On my walk along the meadow towards the mountains capped with roiling clouds I imagined that I was with you and that we were in Tuscany. I went to the movies today, Letters to Juliet, with Vanessa Redgrave and Amanda Seyfried. It's been at the cinema here three weekends now, and today the weather was unpleasant enough that I was in the mood to go. It's gotten mixed reviews and it was pretty much as I expected: the dialogue wasn't very well written and the characterizations were two-dimensional. But I still enjoyed it. It was a great pleasure to see the two actresses, I enjoyed a vicarious scenic trip to Verona and Tuscany, and the romantic story had an intriguing and delightful twist, the discovery of a letter from a lovelorn of fifty years ago.

I was curious to see the movie but also a little hesitant, because the story reminds me of you and me. A central narrative thread involves the search for the Redgrave character's first love, a then-young Italian who proposed to the girl visiting from England, and whom she hasn't seen in 50 years. The movie (unlike Shakespeare's Romeo and Juliet) has a happy ending. A very lovely aspect of it too, is that the Redgrave character's lost love is played by her real-life husband, with whom Redgrave has been married for some years now. They rediscovered each other and married in the mid-nineties after being apart for many years. They met in the early sixties (on the film set of Camelot no less - his Lancelot to her Guinevere), had a baby son together, parted for whatever reasons destiny had in for them, and were finally able to reunite. Or whatever the particulars of their extraordinary tale is. I do hope a memoir is in the works.

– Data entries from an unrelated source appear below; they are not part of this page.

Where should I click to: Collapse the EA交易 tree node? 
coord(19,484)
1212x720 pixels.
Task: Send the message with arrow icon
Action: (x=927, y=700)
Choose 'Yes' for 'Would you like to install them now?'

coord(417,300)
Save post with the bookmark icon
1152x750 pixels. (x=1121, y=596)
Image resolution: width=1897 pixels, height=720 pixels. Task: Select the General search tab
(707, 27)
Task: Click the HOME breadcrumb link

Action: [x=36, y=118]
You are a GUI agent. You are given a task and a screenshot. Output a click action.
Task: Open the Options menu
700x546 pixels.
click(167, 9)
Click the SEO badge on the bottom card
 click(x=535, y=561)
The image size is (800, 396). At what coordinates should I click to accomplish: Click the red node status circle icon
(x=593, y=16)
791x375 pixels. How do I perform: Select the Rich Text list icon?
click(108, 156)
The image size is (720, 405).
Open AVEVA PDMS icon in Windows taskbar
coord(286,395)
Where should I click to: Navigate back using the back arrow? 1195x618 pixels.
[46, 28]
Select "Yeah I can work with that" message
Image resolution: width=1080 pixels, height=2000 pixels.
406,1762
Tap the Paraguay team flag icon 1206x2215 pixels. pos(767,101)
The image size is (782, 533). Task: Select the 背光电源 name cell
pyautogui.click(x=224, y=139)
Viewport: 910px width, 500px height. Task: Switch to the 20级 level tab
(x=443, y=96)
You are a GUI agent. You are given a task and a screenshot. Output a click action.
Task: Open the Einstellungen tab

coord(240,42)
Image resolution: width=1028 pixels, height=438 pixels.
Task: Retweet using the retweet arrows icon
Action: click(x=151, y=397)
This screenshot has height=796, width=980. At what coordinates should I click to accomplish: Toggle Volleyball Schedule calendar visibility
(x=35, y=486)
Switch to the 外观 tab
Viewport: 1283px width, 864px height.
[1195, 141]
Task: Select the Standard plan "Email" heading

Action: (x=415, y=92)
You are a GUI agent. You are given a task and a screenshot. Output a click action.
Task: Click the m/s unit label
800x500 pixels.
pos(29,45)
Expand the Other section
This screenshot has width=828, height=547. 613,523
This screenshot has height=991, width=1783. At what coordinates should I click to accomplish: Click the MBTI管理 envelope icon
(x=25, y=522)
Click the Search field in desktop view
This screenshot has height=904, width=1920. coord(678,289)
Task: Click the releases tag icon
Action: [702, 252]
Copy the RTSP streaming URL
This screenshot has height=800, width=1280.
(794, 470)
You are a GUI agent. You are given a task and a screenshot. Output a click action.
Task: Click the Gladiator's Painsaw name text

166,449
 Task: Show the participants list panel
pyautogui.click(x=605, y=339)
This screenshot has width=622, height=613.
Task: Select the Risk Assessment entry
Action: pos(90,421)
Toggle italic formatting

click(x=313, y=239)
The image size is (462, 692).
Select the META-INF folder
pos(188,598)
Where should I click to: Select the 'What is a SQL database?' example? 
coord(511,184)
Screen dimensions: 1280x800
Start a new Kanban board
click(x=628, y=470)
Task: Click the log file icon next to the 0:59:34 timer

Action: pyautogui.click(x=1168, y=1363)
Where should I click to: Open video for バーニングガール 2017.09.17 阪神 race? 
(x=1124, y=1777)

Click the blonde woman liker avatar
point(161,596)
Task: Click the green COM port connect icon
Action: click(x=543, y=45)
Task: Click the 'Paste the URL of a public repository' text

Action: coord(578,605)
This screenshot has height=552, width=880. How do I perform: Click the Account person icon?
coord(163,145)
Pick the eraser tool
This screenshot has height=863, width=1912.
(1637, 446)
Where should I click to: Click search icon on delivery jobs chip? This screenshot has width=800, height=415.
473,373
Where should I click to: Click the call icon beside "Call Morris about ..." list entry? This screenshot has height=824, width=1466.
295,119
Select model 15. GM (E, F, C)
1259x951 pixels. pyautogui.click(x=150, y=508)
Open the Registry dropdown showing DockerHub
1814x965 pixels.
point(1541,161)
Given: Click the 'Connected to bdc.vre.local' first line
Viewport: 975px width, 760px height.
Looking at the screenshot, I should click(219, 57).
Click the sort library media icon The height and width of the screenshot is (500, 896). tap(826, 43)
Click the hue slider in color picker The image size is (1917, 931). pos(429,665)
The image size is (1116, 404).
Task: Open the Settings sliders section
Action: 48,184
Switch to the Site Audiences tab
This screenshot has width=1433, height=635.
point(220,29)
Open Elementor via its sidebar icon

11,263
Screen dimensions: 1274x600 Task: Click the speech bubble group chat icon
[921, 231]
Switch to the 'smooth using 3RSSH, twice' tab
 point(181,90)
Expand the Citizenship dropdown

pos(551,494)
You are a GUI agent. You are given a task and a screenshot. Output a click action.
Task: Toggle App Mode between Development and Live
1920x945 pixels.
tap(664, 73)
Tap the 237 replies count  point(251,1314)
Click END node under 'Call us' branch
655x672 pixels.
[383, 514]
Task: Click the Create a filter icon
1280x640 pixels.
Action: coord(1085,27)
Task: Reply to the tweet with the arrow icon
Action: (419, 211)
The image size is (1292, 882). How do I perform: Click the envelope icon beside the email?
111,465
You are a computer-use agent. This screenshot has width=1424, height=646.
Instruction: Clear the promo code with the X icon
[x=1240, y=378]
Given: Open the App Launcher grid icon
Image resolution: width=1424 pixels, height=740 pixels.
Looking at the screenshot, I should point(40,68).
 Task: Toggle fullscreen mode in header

In the dark theatre, story unfolding onscreen, I felt connected to the story (the indie version in my head) and my eyes streamed. Neurotically I fished in my handbag for sunglasses (oh good), preparing for the moment over an hour hence when I would leave, eyes swollen, red, blinking against whatever the light - stormy, gray, or sunny - that I might face in the parking lot of the strip mall cinema.

***
Now it's past six, Jerrice is on with her lovely show, and I can hardly believe that it's gotten so cool that I've fished a sweater out of the closet. Not the pink cashmere one I wore so much over winter, but a white cotton Liz Claiborne pullover I bought many, many years ago on a sales rack at Macy's, which for the first few years I ever owned it I felt frustrated that I had rare occasion to wear. I was always (rightly) trying to save it, because it's pure white and I didn't want to spot it. In the Northeast (unlike California, say) summer sweaters aren't so necessary. But this warhorse sweater has earned its keep in the very few occasions every year (in the interval between Memorial Day and Labor Day) when it makes its particular, perfectly useful appearance. I don't wear it. I throw it over my shoulders, where it sits now as I type, a ritual white robe, the perfect garment that stays my restless thrashing for a comfortable temperature...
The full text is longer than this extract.